:: Problem to work on ::
Every line from the start of the entries up to and including the one bearing "The height and" must be printed verbatim, without the pictures.

** Data provided follows **

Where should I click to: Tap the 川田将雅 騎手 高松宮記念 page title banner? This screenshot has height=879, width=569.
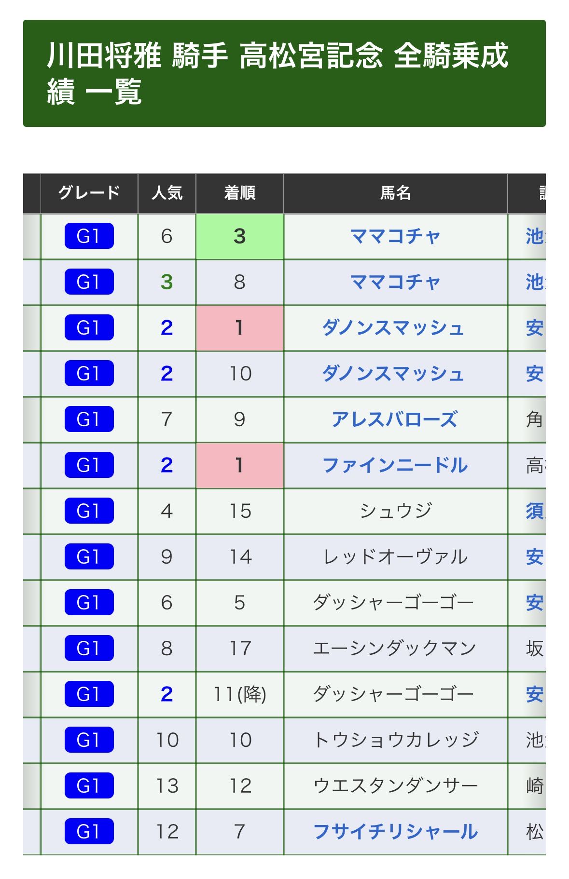pos(284,73)
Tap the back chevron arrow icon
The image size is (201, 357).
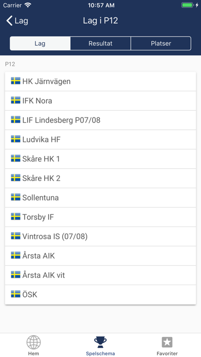point(9,21)
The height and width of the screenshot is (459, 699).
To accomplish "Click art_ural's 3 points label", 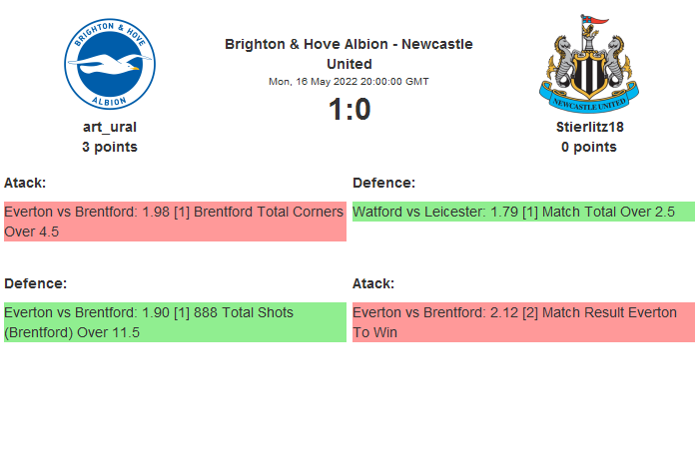I will coord(110,147).
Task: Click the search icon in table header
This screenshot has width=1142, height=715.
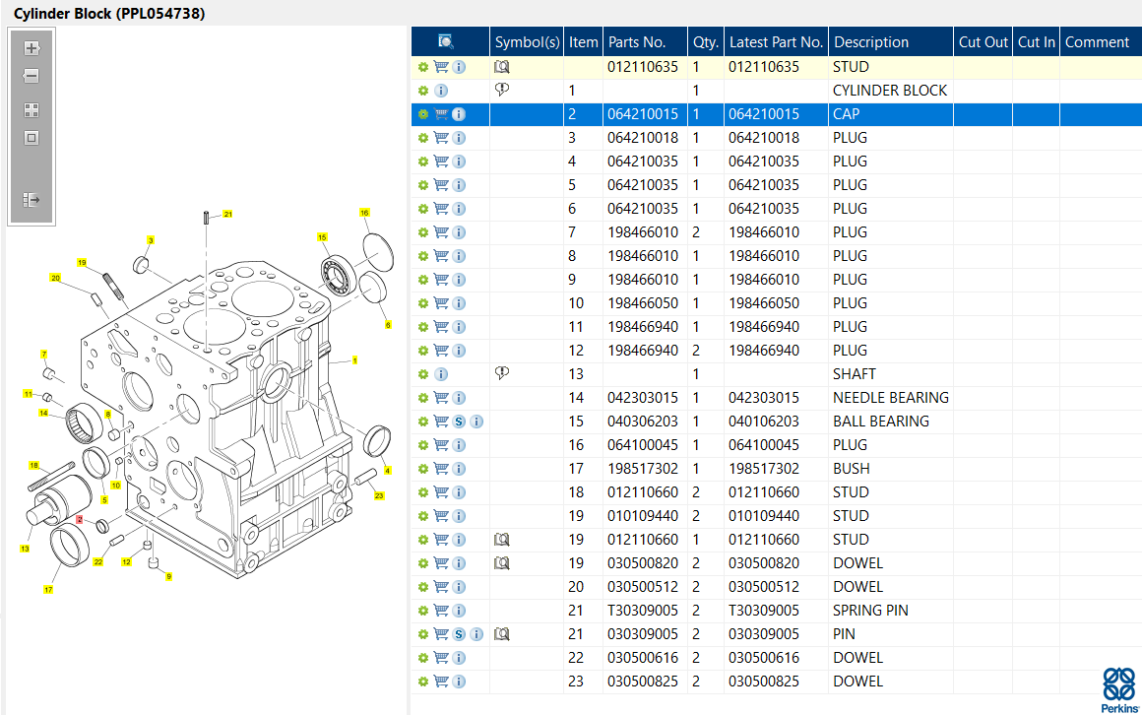Action: tap(446, 41)
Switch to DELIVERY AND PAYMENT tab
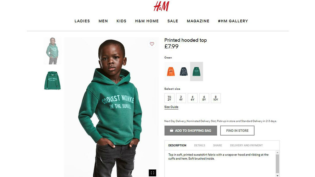This screenshot has height=177, width=315. (x=246, y=145)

** End of Data provided **

:: Result for this exercise ::
Where should I click to: Tap the 川田将雅 騎手 高松宮記念 page title banner? This screenshot has height=879, width=569.
pos(284,73)
Tap the back chevron arrow icon
The image size is (201, 357).
point(9,21)
The height and width of the screenshot is (459, 699).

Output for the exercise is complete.